------ Data under study ------
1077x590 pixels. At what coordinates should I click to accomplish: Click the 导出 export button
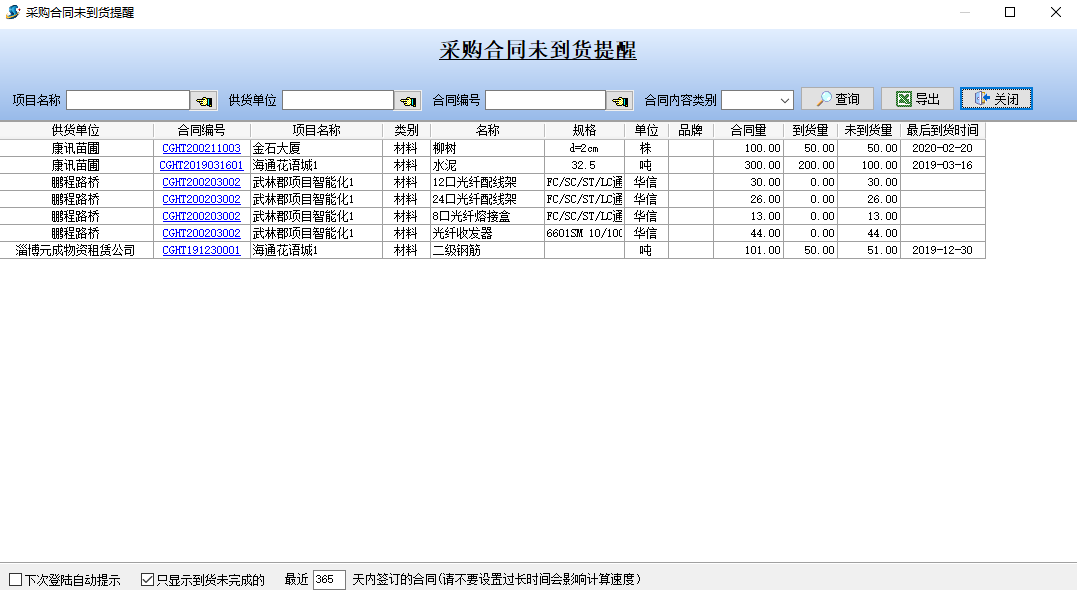[917, 99]
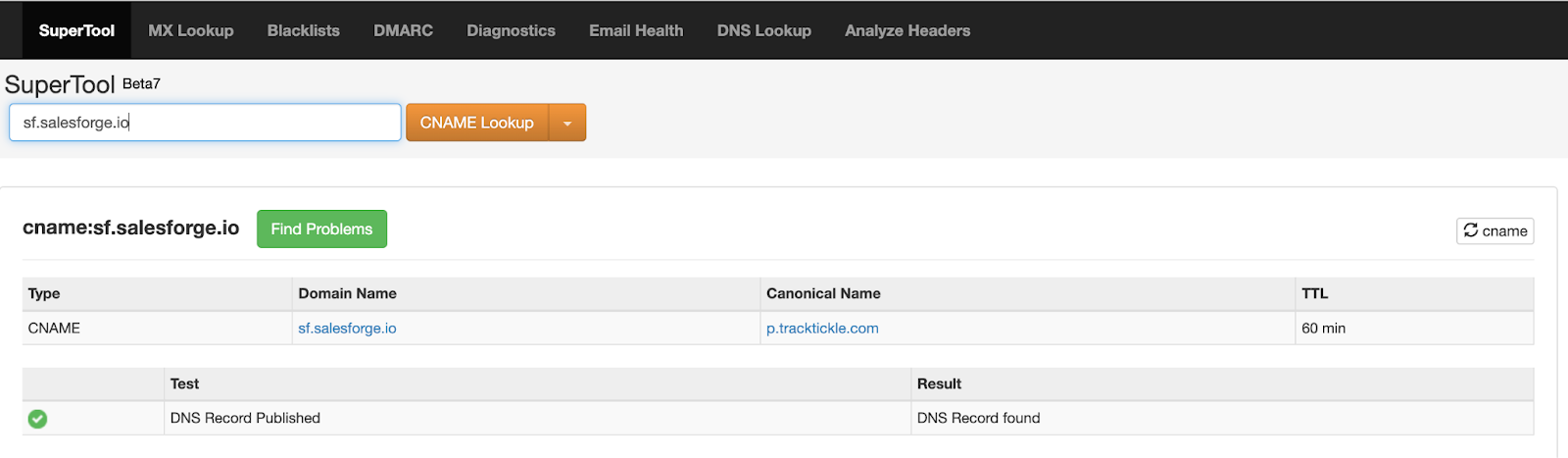The image size is (1568, 458).
Task: Open the MX Lookup tab
Action: pyautogui.click(x=191, y=30)
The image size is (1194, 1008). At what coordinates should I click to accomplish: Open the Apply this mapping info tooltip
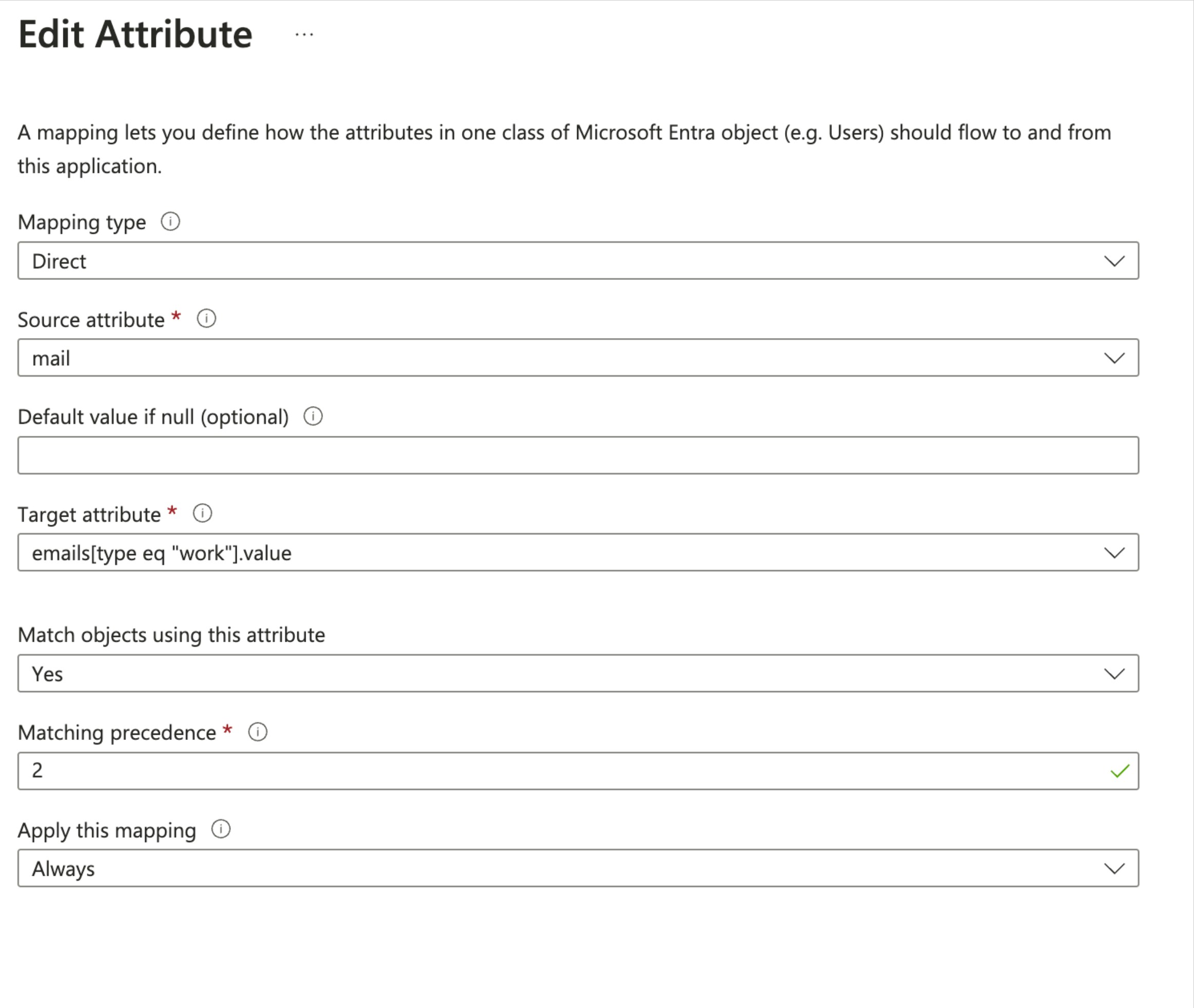coord(220,828)
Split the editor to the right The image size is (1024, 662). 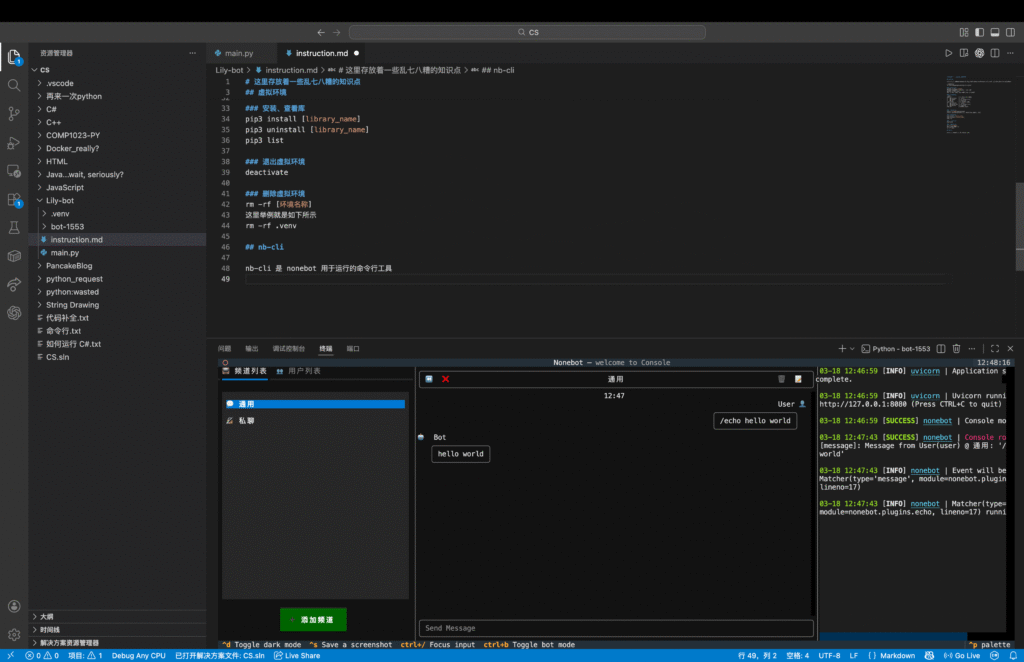996,53
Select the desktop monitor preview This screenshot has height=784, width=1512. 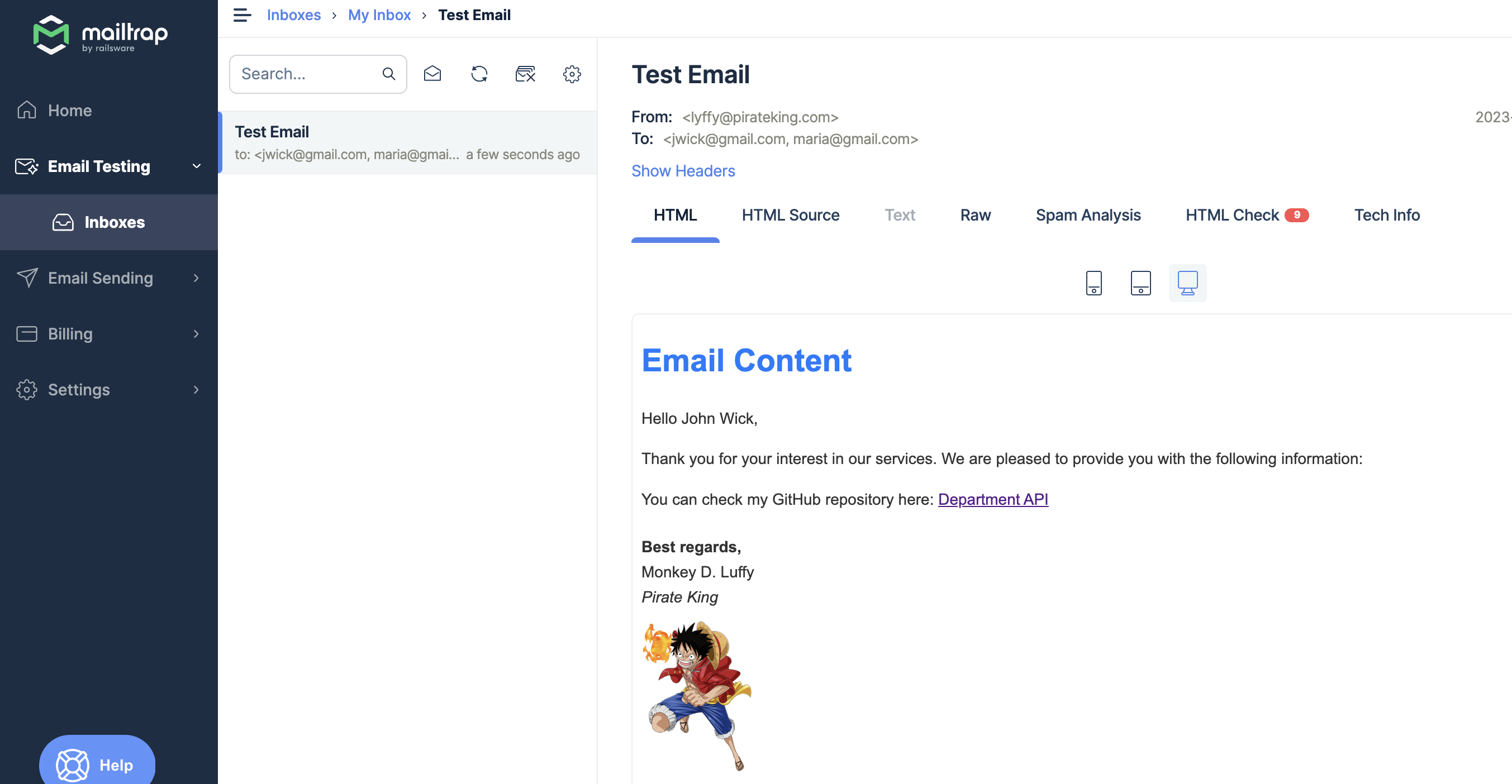click(x=1187, y=283)
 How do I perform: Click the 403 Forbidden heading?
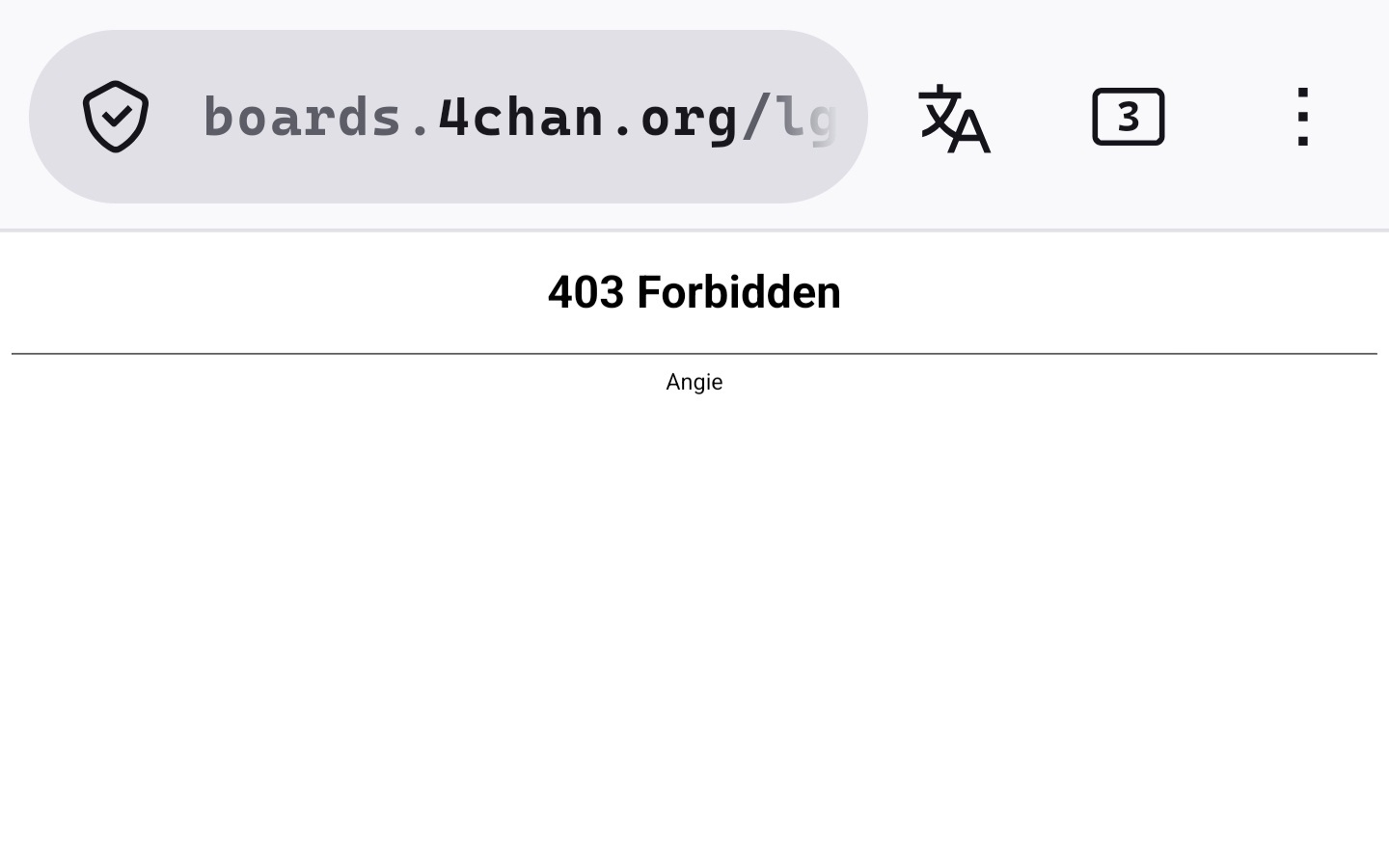[x=694, y=291]
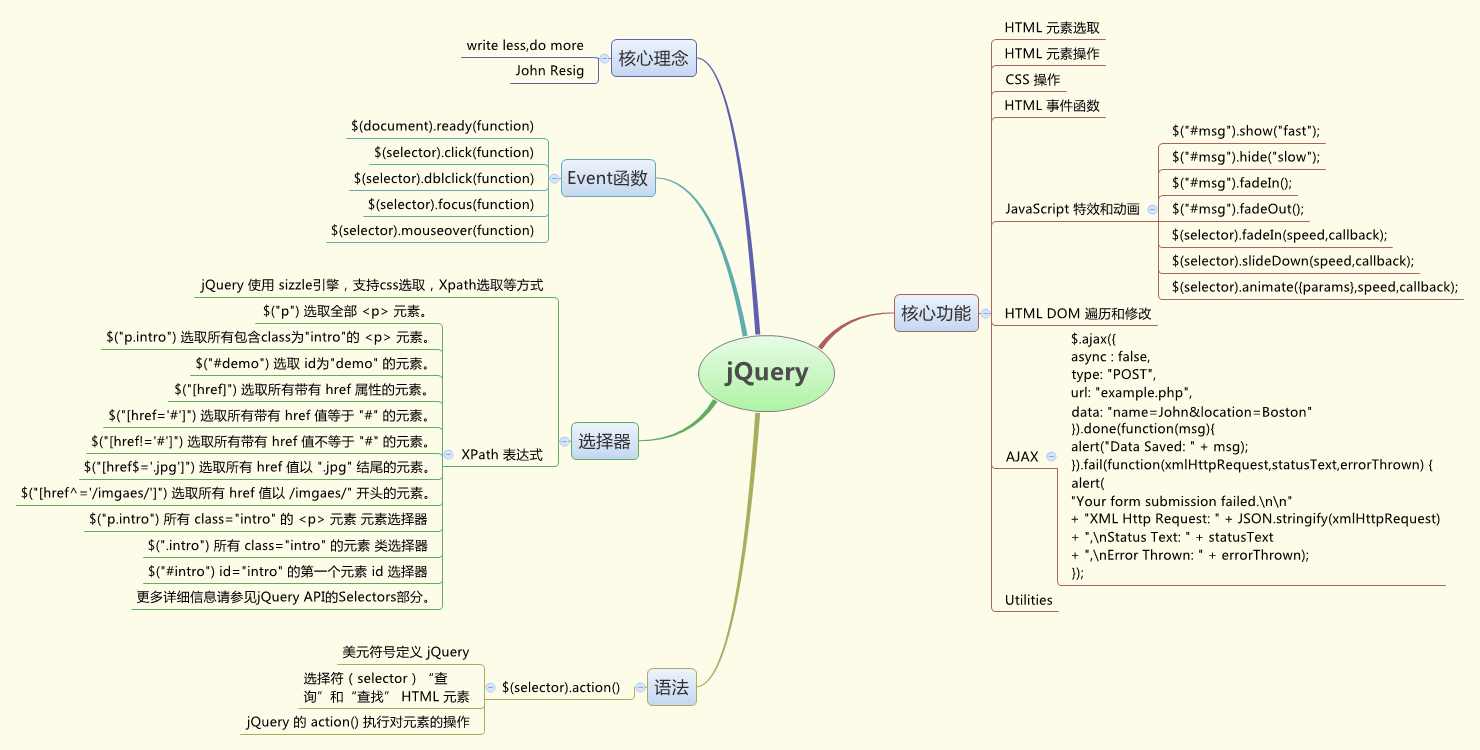Collapse the AJAX code example node
1480x750 pixels.
[x=1049, y=456]
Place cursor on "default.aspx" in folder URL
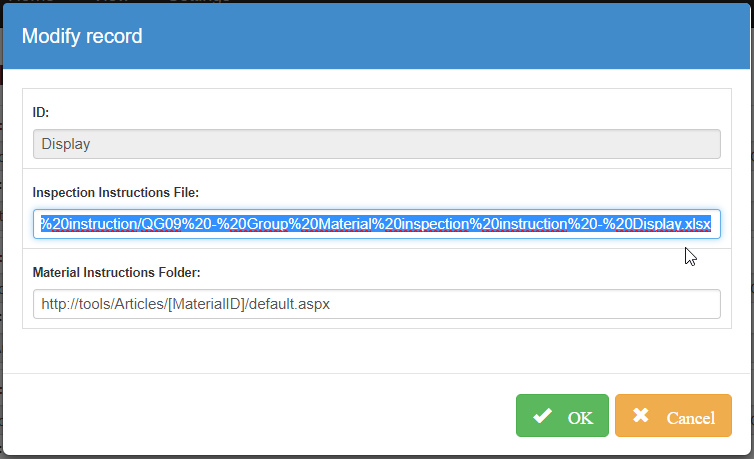This screenshot has height=459, width=754. point(288,304)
------
**Problem to work on:**
Please print exactly the lines from the line containing "How do I perform: Click" through the end of the records above, both included, leaving out every picture.

**Output:**
 How do I perform: Click the 403 Forbidden heading?
[x=694, y=291]
Collapse the AJAX code example node
1480x750 pixels.
[x=1049, y=456]
Place cursor on "default.aspx" in folder URL
This screenshot has height=459, width=754. point(288,304)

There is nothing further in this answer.